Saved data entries
□ □ □ □
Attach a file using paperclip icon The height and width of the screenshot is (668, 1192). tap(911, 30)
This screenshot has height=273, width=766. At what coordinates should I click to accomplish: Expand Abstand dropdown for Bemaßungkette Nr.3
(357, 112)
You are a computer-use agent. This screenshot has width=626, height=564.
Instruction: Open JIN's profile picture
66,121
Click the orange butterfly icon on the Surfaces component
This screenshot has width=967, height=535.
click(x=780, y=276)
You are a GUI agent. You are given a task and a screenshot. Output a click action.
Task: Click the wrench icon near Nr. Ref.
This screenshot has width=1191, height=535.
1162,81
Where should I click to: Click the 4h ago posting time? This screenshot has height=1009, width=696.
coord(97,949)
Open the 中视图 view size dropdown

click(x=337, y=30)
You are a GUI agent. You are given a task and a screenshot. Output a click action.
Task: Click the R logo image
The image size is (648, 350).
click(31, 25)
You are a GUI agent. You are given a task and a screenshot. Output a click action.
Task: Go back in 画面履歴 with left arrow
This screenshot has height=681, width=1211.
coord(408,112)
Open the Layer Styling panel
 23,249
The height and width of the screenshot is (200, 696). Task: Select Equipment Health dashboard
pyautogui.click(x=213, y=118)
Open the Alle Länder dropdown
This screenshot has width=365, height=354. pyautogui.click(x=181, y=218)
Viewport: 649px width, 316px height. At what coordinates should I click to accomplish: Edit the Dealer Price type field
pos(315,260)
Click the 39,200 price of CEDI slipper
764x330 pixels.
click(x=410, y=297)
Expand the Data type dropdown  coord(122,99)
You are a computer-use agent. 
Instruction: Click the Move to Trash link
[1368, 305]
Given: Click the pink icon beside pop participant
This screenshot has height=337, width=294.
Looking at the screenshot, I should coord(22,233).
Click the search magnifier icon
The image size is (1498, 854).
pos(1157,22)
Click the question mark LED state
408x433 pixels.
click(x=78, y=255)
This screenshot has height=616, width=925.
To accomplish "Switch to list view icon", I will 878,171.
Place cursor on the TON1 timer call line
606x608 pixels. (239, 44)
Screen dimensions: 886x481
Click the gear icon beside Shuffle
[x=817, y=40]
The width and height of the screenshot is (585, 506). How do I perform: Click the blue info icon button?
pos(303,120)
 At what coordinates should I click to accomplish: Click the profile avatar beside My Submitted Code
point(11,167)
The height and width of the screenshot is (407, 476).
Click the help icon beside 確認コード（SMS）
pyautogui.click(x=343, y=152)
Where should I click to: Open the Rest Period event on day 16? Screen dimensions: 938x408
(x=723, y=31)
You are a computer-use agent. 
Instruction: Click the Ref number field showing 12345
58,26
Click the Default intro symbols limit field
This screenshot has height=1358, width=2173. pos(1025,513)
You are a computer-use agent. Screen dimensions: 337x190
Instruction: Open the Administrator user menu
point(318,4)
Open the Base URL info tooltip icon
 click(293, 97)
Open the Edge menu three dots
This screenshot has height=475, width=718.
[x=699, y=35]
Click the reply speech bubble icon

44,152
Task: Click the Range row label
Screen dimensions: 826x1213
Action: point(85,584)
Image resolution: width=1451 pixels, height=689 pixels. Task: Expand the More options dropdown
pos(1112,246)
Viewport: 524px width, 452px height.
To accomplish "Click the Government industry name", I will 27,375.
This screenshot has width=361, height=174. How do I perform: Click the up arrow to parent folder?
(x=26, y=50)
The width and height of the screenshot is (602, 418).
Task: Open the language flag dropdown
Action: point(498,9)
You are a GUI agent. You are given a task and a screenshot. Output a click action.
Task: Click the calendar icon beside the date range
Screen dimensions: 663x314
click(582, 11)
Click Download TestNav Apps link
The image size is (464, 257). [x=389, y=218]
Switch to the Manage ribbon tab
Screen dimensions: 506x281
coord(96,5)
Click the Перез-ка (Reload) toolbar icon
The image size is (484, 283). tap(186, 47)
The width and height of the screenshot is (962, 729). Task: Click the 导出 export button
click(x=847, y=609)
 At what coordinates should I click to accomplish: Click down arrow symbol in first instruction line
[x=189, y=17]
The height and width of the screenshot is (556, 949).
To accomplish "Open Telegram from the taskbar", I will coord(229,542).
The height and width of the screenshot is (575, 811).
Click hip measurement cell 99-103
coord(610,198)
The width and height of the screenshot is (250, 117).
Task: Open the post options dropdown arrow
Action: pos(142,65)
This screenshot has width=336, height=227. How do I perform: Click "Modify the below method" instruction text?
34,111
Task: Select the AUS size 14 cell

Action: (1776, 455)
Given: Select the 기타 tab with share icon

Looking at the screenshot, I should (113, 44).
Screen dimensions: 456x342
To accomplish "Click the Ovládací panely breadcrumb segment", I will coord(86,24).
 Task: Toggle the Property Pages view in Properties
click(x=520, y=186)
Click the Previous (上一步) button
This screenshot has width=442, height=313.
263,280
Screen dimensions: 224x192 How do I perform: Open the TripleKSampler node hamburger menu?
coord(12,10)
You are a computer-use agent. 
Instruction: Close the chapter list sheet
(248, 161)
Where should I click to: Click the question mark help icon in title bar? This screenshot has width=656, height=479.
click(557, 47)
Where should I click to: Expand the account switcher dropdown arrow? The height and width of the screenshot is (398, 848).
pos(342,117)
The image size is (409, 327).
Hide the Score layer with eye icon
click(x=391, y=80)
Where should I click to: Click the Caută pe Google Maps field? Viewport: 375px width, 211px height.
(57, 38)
□ □ □ □
Task description
Print the data above exactly as it was provided.

Answer box
Attach a file using paperclip icon The height and width of the screenshot is (668, 1192). tap(911, 30)
This screenshot has height=273, width=766. At what coordinates should I click to accomplish: Expand Abstand dropdown for Bemaßungkette Nr.3
(357, 112)
You are a computer-use agent. This screenshot has width=626, height=564.
Instruction: Open JIN's profile picture
66,121
Click the orange butterfly icon on the Surfaces component
This screenshot has width=967, height=535.
click(x=780, y=276)
You are a GUI agent. You are given a task and a screenshot. Output a click action.
Task: Click the wrench icon near Nr. Ref.
This screenshot has width=1191, height=535.
1162,81
Where should I click to: Click the 4h ago posting time? This screenshot has height=1009, width=696.
coord(97,949)
Open the 中视图 view size dropdown

click(x=337, y=30)
You are a GUI agent. You are given a task and a screenshot. Output a click action.
Task: Click the R logo image
The image size is (648, 350).
click(31, 25)
You are a GUI agent. You are given a task and a screenshot. Output a click action.
Task: Go back in 画面履歴 with left arrow
This screenshot has height=681, width=1211.
coord(408,112)
Open the Layer Styling panel
 23,249
The height and width of the screenshot is (200, 696). Task: Select Equipment Health dashboard
pyautogui.click(x=213, y=118)
Open the Alle Länder dropdown
This screenshot has width=365, height=354. pyautogui.click(x=181, y=218)
Viewport: 649px width, 316px height. At what coordinates should I click to accomplish: Edit the Dealer Price type field
pos(315,260)
Click the 39,200 price of CEDI slipper
764x330 pixels.
click(x=410, y=297)
Expand the Data type dropdown  coord(122,99)
You are a computer-use agent. 
Instruction: Click the Move to Trash link
[1368, 305]
Given: Click the pink icon beside pop participant
This screenshot has height=337, width=294.
Looking at the screenshot, I should coord(22,233).
Click the search magnifier icon
The image size is (1498, 854).
pos(1157,22)
Click the question mark LED state
408x433 pixels.
click(x=78, y=255)
This screenshot has height=616, width=925.
To accomplish "Switch to list view icon", I will 878,171.
Place cursor on the TON1 timer call line
606x608 pixels. (239, 44)
Screen dimensions: 886x481
Click the gear icon beside Shuffle
[x=817, y=40]
The width and height of the screenshot is (585, 506). How do I perform: Click the blue info icon button?
pos(303,120)
 At what coordinates should I click to accomplish: Click the profile avatar beside My Submitted Code
point(11,167)
The height and width of the screenshot is (407, 476).
Click the help icon beside 確認コード（SMS）
pyautogui.click(x=343, y=152)
Where should I click to: Open the Rest Period event on day 16? Screen dimensions: 938x408
(x=723, y=31)
You are a computer-use agent. 
Instruction: Click the Ref number field showing 12345
58,26
Click the Default intro symbols limit field
This screenshot has height=1358, width=2173. pos(1025,513)
You are a computer-use agent. Screen dimensions: 337x190
Instruction: Open the Administrator user menu
point(318,4)
Open the Base URL info tooltip icon
 click(293, 97)
Open the Edge menu three dots
This screenshot has height=475, width=718.
[x=699, y=35]
Click the reply speech bubble icon

44,152
Task: Click the Range row label
Screen dimensions: 826x1213
Action: point(85,584)
Image resolution: width=1451 pixels, height=689 pixels. Task: Expand the More options dropdown
pos(1112,246)
Viewport: 524px width, 452px height.
To accomplish "Click the Government industry name", I will 27,375.
This screenshot has width=361, height=174. How do I perform: Click the up arrow to parent folder?
(x=26, y=50)
The width and height of the screenshot is (602, 418).
Task: Open the language flag dropdown
Action: point(498,9)
You are a GUI agent. You are given a task and a screenshot. Output a click action.
Task: Click the calendar icon beside the date range
Screen dimensions: 663x314
click(582, 11)
Click Download TestNav Apps link
The image size is (464, 257). [x=389, y=218]
Switch to the Manage ribbon tab
Screen dimensions: 506x281
coord(96,5)
Click the Перез-ка (Reload) toolbar icon
The image size is (484, 283). tap(186, 47)
The width and height of the screenshot is (962, 729). Task: Click the 导出 export button
click(x=847, y=609)
 At what coordinates should I click to accomplish: Click down arrow symbol in first instruction line
[x=189, y=17]
The height and width of the screenshot is (556, 949).
To accomplish "Open Telegram from the taskbar", I will coord(229,542).
The height and width of the screenshot is (575, 811).
Click hip measurement cell 99-103
coord(610,198)
The width and height of the screenshot is (250, 117).
Task: Open the post options dropdown arrow
Action: pos(142,65)
This screenshot has width=336, height=227. How do I perform: Click "Modify the below method" instruction text?
34,111
Task: Select the AUS size 14 cell

Action: (1776, 455)
Given: Select the 기타 tab with share icon

Looking at the screenshot, I should (113, 44).
Screen dimensions: 456x342
To accomplish "Click the Ovládací panely breadcrumb segment", I will coord(86,24).
 Task: Toggle the Property Pages view in Properties
click(x=520, y=186)
Click the Previous (上一步) button
This screenshot has width=442, height=313.
263,280
Screen dimensions: 224x192 How do I perform: Open the TripleKSampler node hamburger menu?
coord(12,10)
You are a computer-use agent. 
Instruction: Close the chapter list sheet
(248, 161)
Where should I click to: Click the question mark help icon in title bar? This screenshot has width=656, height=479.
click(557, 47)
Where should I click to: Expand the account switcher dropdown arrow? The height and width of the screenshot is (398, 848).
pos(342,117)
The image size is (409, 327).
Hide the Score layer with eye icon
click(x=391, y=80)
Where should I click to: Click the Caută pe Google Maps field? Viewport: 375px width, 211px height.
(57, 38)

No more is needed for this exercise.